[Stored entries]
[Start of section]

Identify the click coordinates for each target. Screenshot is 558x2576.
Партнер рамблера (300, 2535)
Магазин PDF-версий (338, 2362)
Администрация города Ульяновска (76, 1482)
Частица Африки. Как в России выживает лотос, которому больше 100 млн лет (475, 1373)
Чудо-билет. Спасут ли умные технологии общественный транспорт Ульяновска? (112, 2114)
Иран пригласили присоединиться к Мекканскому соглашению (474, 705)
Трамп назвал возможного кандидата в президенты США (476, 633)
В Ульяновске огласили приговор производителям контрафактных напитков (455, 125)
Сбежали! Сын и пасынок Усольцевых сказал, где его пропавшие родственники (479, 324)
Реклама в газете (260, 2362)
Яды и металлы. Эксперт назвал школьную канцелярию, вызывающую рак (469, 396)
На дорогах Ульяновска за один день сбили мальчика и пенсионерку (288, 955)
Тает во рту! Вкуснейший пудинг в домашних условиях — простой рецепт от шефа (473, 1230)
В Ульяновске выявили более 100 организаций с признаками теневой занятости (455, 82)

[End of section]
[Start of section]

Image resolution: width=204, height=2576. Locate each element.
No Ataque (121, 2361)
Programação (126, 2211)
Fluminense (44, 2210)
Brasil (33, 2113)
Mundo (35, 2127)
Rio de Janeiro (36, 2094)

[End of section]
[Start of section]

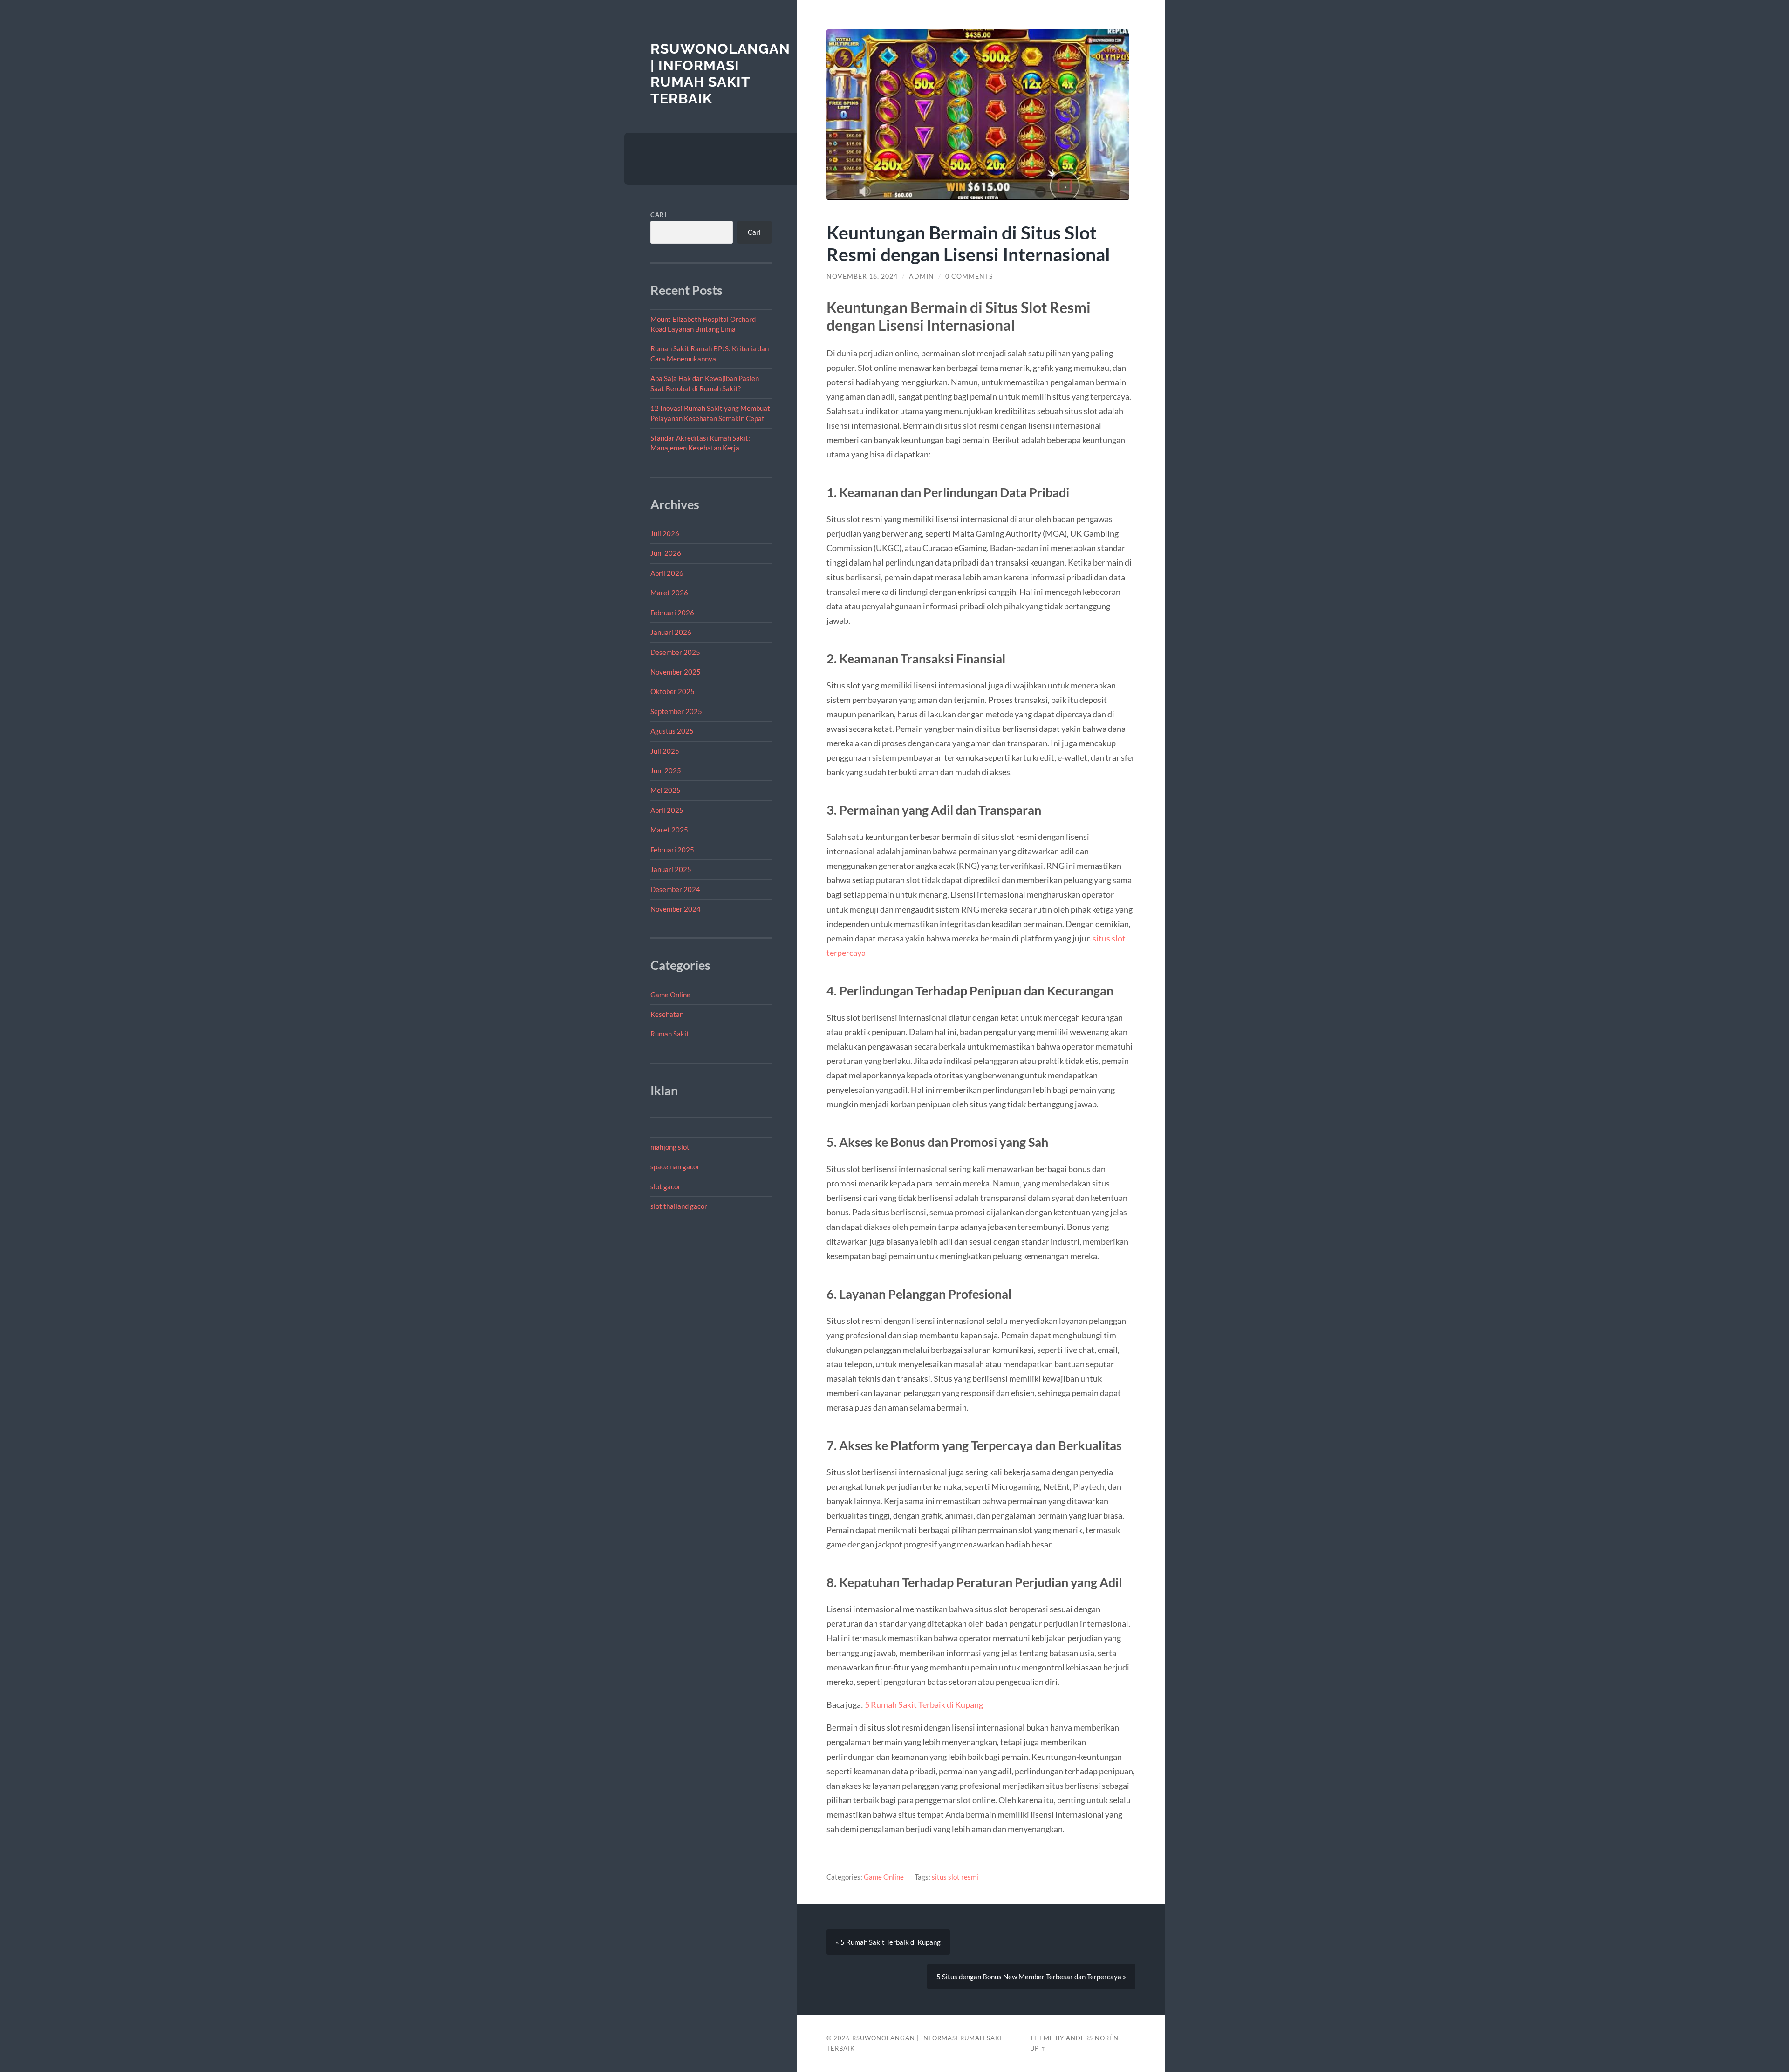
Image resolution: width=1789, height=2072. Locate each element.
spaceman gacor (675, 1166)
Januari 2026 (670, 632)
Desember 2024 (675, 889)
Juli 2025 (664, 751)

[End of section]

### ABOUT THIS EXERCISE
Go line by line through the data, copying each one that contains the word "resolution".

### RESPONSE AREA
Image resolution: width=204, height=2576. Locate each element.
Image resolution: width=1789, height=2072. Locate each element.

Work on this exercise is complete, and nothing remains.